FIELD NOTES: The Economy Most People Never See

FIELD NOTES: The Economy Most People Never See

FIELD NOTES

The Economy Most People Never See

Today’s Observation

We’re here at one of — if not the largest — rodeo livestock shows in the country: the Houston Livestock Show and Rodeo.

For the last three years we’ve been in and out of livestock barns, shows, and auctions with our son. Walking pens, watching judging, brushing animals, hauling feed, and sitting through long days around the show rings.

When you spend that kind of time around it, you start noticing things most people never see.

Row after row of sheep, goats, steers, and horses.
Kids washing animals. Brushing hair. Adjusting halters. Parents hauling feed buckets. Judges studying animals carefully before they ever step into the ring. Trucks and trailers everywhere.

At first glance it just looks like a show.

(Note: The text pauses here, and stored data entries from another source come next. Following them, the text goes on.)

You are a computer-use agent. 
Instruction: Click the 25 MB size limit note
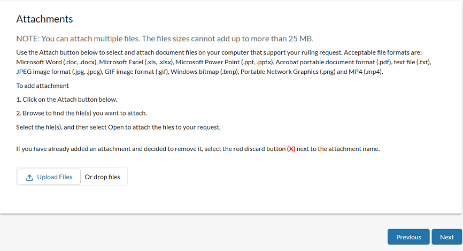click(x=165, y=39)
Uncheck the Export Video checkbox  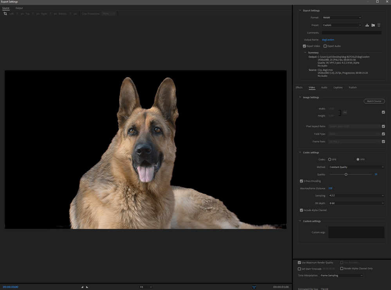pos(304,46)
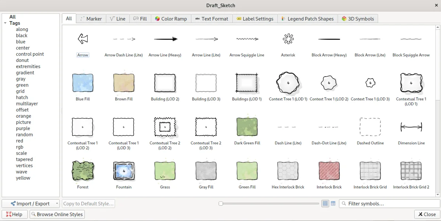Screen dimensions: 441x221
Task: Select the gradient tag in the list
Action: [x=25, y=73]
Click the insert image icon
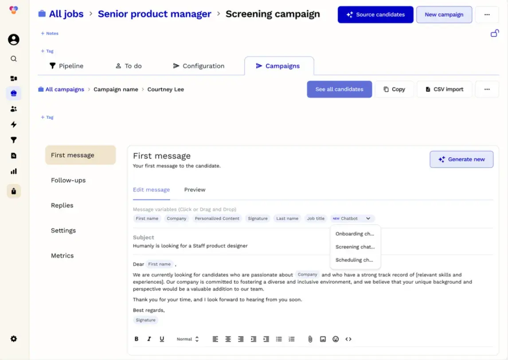 click(323, 339)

But if you slow down and actually look around, you realize pretty quickly this is something much bigger.

It’s an entire economy.

Most people have no idea this world even exists unless you’re part of 4-H, FFA, own a farm, are heavily involved in agriculture, or grew up around it.

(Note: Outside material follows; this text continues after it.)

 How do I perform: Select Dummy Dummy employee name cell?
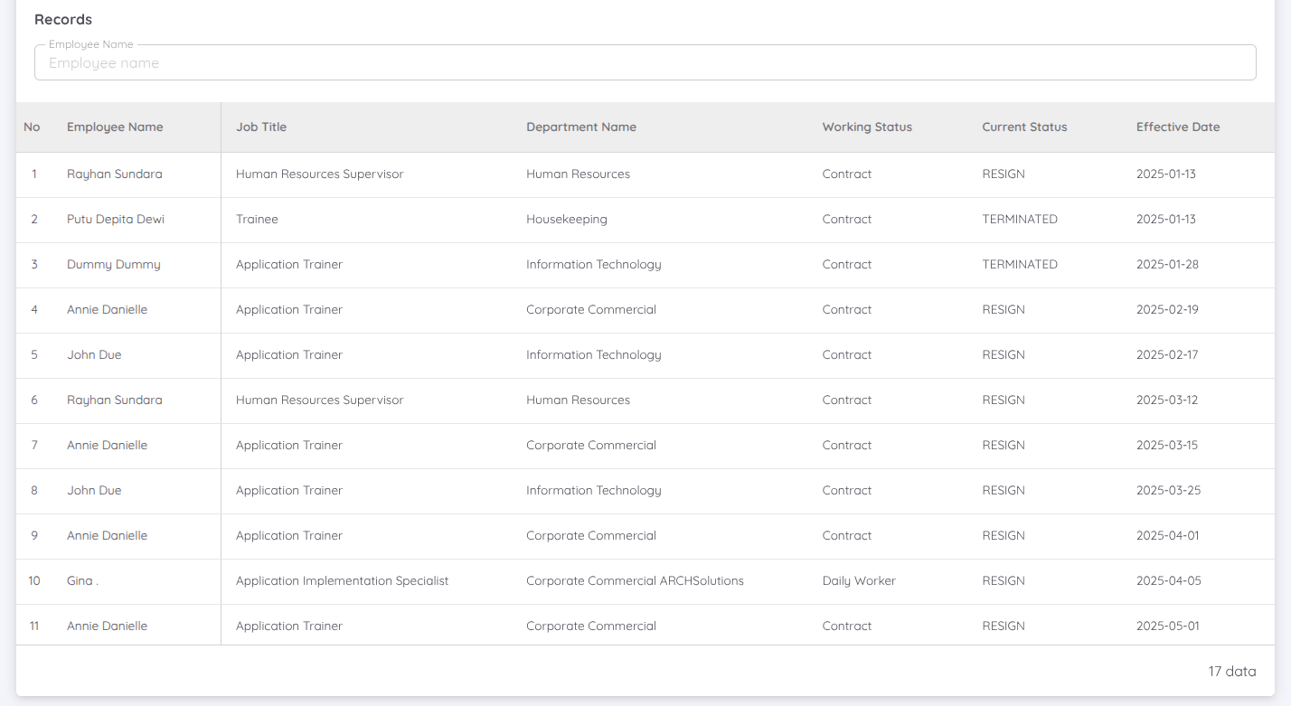pyautogui.click(x=114, y=265)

Otherwise you never really see it.

And you definitely don’t see it in the big cities.

From the outside it just looks like kids showing animals.

But when you step inside the barns, you realize there’s a lot more going on.

You watch kids practicing bracing techniques, positioning animals, learning how to hold them so the animal shows its structure and muscle the right way in the ring.

You see them working on showmanship — how to move with the animal, how to present it, how to keep control, how to read the judge while keeping the animal set just right.

It takes practice.

A lot of it.

And a lot of patience.

Then there’s the financial side that most people don’t think about.

A livestock project isn’t just buying an animal and showing up at the fair.

There’s the purchase of the animal itself.
Months of feed.
Vet care.
Supplements.
Clipping equipment.
Bedding.
Entry fees.
Transportation.
Trailers.
Fuel.
Show supplies.

By the time an animal walks into the ring, many families have thousands of dollars invested in that project.

Sometimes quite a bit more.

Then come the auctions.

If you’ve never seen one before, the numbers can surprise you. Local businesses and sponsors step up to support the kids and the programs, and some of those animals sell for serious money.

But there’s another part of this most people don’t think about.

Many of these animals eventually enter the food supply.

The steers, lambs, and goats — after the shows and auctions — often go on to processing. They become part of the agricultural supply chain that ends up in grocery stores, restaurants, and food distributors.

In other words, what you see in those barns connects directly to the larger agriculture economy that feeds the country.

Feed producers.
Veterinarians.
Ranchers.
Truckers.
Processors.
Grocers.
Restaurants.

It’s all connected.

The animals you see being shown by kids today are part of a much bigger system that most people only experience at the very end — when they’re standing in the meat aisle at the grocery store.

But the real value of these programs isn’t just the economic side.

It’s everything the process teaches.

Kids getting up early in the mornings to feed animals before school.
Learning how to care for something that depends on them every single day.
Tracking weight.
Managing feeding schedules.
Showing up whether they feel like it or not.

Animals don’t care if you’re tired.

They still have to be fed.

That kind of responsibility builds a different kind of discipline.

Walking those barns you notice something else too.

There’s a lot of pride there.

Kids standing next to animals they raised themselves.
Parents helping where they can but letting the kids do the work.
Judges asking questions and making them explain their project.

It’s hands-on learning in the real world.

And being around it with our son, it’s clear that a lot of tomorrow’s operators are growing up in places like this.

Barns. Dirt. Livestock. Early mornings.

Not everything valuable gets learned behind a desk.

Most people will never see this side of things unless they’re part of it.

But if you spend time around the livestock barns, you understand pretty quickly:

Agriculture is still building some very capable young people — and feeding the country at the same time.

And I’m glad our son gets to experience it.